アメリカでの生活とアートについて

素敵な視覚世界を持つコートニーさん

今日、V+Vギャラリーの工房でコートニーさんの作品制作を手伝いました。コンクリートをひたすら作り、一緒にモザイクや羽を立体作品に貼り付けました。

科学者である彼女の夫が言うには、人間や動物、植物などのDNAはピンクの砂浜にそっくりだとのことです。この彫刻の木は、神話にある邪悪な神様を捕まえる木だそうですが、そうした生命を感じさせるためにピンクのモザイクを使ったのだと思います。

制作の休憩中に彼女が突然取りだしたのは、このサングラスです。かけてみると一般的に販売されているサングラスより赤みがとても強いです。

このサングラスの箱に記載されている、https://enchroma.com/を開くと販売店の情報とこのテストが出て来ます。

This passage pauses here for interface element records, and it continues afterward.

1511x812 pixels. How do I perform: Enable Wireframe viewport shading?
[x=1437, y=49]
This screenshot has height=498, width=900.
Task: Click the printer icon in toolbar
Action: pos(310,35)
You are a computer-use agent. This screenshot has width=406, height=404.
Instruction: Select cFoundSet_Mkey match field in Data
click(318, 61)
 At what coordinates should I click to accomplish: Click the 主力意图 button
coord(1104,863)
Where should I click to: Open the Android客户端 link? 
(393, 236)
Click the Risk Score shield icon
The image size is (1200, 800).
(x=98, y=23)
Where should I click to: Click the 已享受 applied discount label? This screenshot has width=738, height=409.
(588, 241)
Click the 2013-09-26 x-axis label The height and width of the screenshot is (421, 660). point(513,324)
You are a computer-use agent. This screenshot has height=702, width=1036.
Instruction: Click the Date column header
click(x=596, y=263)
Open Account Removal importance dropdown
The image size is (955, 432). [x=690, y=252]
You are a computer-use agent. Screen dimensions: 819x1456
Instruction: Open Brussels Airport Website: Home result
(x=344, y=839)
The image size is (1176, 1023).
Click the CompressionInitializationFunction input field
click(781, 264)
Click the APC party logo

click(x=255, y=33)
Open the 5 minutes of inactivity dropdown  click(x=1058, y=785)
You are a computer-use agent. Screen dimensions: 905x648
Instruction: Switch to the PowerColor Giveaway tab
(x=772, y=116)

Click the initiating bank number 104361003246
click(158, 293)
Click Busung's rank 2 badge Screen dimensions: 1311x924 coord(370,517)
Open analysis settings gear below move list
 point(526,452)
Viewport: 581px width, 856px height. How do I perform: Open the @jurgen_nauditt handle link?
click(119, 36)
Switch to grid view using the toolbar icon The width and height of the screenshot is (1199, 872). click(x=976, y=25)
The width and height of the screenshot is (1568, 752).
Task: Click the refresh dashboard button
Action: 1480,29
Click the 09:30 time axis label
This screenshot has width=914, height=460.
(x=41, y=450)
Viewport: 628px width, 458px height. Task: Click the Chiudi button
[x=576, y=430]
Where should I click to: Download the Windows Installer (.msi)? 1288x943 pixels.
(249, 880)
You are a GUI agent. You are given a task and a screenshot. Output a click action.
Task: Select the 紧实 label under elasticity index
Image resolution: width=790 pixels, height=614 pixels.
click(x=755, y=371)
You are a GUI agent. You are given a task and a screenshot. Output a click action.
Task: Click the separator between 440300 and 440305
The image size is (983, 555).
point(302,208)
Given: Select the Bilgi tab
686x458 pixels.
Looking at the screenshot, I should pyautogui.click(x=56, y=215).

彼女が言うには、彼女が見えている世界を体験できるサングラスだそうです。かけてみるととてもきれいな風景で、しばらくかけていました。

けれどクリスマスの時には、町中が赤と緑だらけになるので、目がチカチカして町全体が茶色になって辛いそうです。

話している時に興味深かったのは、私がある作品の白い部分を見ると淡いピンクに見えるのに、彼女は白と言っていたことです。

つまり同じ「白」という言葉を使っていても見えてる世界が違うということに気がつかされました。

こうした違いは、グラデーションのように広がっていますので、もっと白とピンクの違いがはっきり見えている人もいれば、曖昧な人もいるはずです。

そうなりますと、どこまでが障碍者になるのか判断が難しいと言ったケースが出ても不思議ではありません。

コンクリートのかき混ぜ作業にとても疲れましたが、充実した1日を過ごすことができました。この視覚の世界を知ったことで、前とは違う視野が広がったように思います。